Airport History

The History of Cotswold Airport

red arrows air force display Cotswold Airport history

Nestled amidst the rolling hills of the Cotswolds, Cotswold Airport boasts a past as captivating as its scenic surroundings. From its humble beginnings as a Royal Air Force base to its current incarnation as a vibrant hub for general aviation, the airport's story is one of resilience, innovation, and a touch of aeronautical magic.

Taking Flight in the Shadow of War

Our journey begins in 1936, when the airfield known as RAF Kemble was first commissioned. Built just before the Second World War, Kemble played a crucial role in the war effort. It served as a training ground for countless pilots, a vital staging point for aircraft ferrying across the country, and even witnessed a daring wartime collision between a British Hurricane and a German bomber.

The Home of the Red Arrows

Following the war, Kemble entered a new era of dazzling displays. From 1966 to 1983, the airfield became the proud home of the famed Red Arrows aerobatic team. The graceful Hawks painted the skies with vibrant trails, captivating audiences across the UK and beyond. Even today, Kemble echoes with the memory of their awe-inspiring manoeuvres with a Red Arrows 'GNAT' on static display by our AV8 cafe.

From Military Might to Modern Marvel

With the dawn of the 21st century, Kemble embarked on a remarkable transformation.

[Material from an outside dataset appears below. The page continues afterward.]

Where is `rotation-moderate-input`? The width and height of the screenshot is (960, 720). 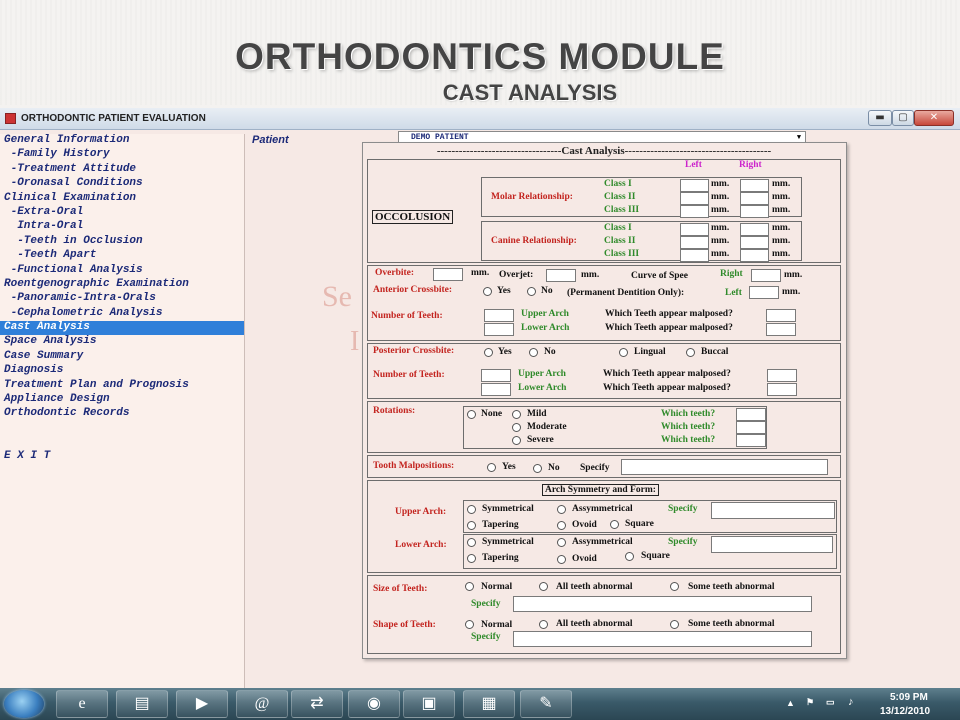 rotation-moderate-input is located at coordinates (751, 428).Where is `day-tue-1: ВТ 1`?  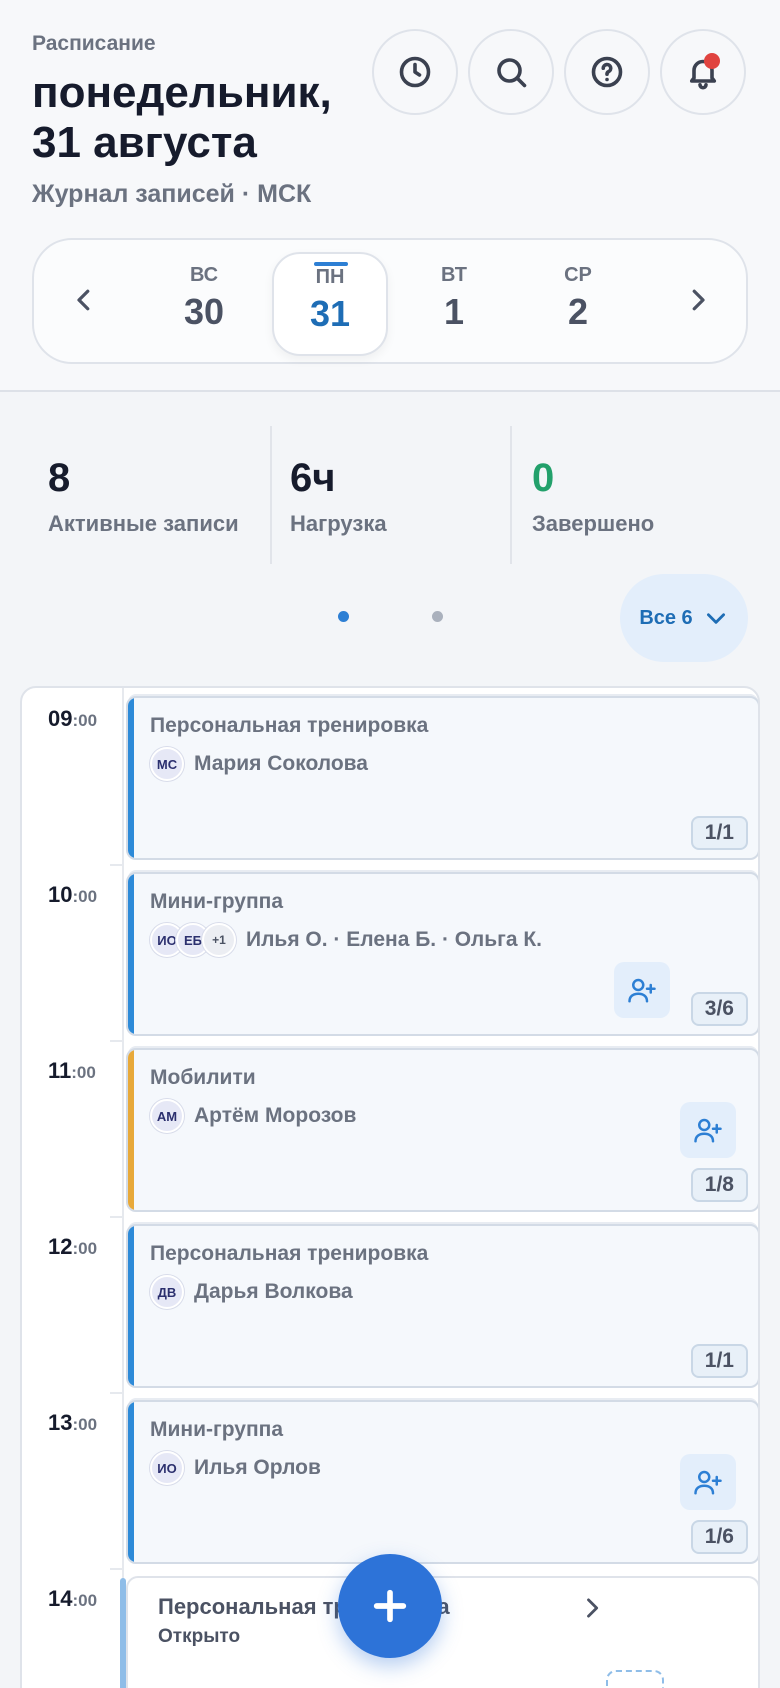 day-tue-1: ВТ 1 is located at coordinates (454, 304).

Transitioning to civilian life as Cotswold Airport as we see it today, it embraced a multitude of roles. The tarmac welcomed flying schools, maintenance facilities, and even a fleet of retired jumbo jets, offering a unique glimpse into aviation history.

A Legacy of Aviation Excellence

Today, Cotswold Airport stands as a testament to the enduring spirit of flight. It's a place where the past whispers through hangars and Spitfires offer pleasure flights, where the present buzzes with the excitement of training flights, general aviation and luxury jet travel, and where the future takes shape in the dreams of aspiring aviators visiting the storied aerodrome. Cotswold Airport is also now home to the Negus Boing 747 ‘Queen of the Skies’ – a lasting memorial to a truly historic and majestic aircraft that transformed modern commercial air travel.

Visiting Cotswold Airport

For history buffs, aviation enthusiasts, and anyone seeking a touch of nostalgia, Cotswold Airport offers a wealth of experiences. Witness aircraft take to the skies, or simply soak up the atmosphere of a bygone era. With its rich history and vibrant present, Cotswold Airport is truly a destination where dreams take flight.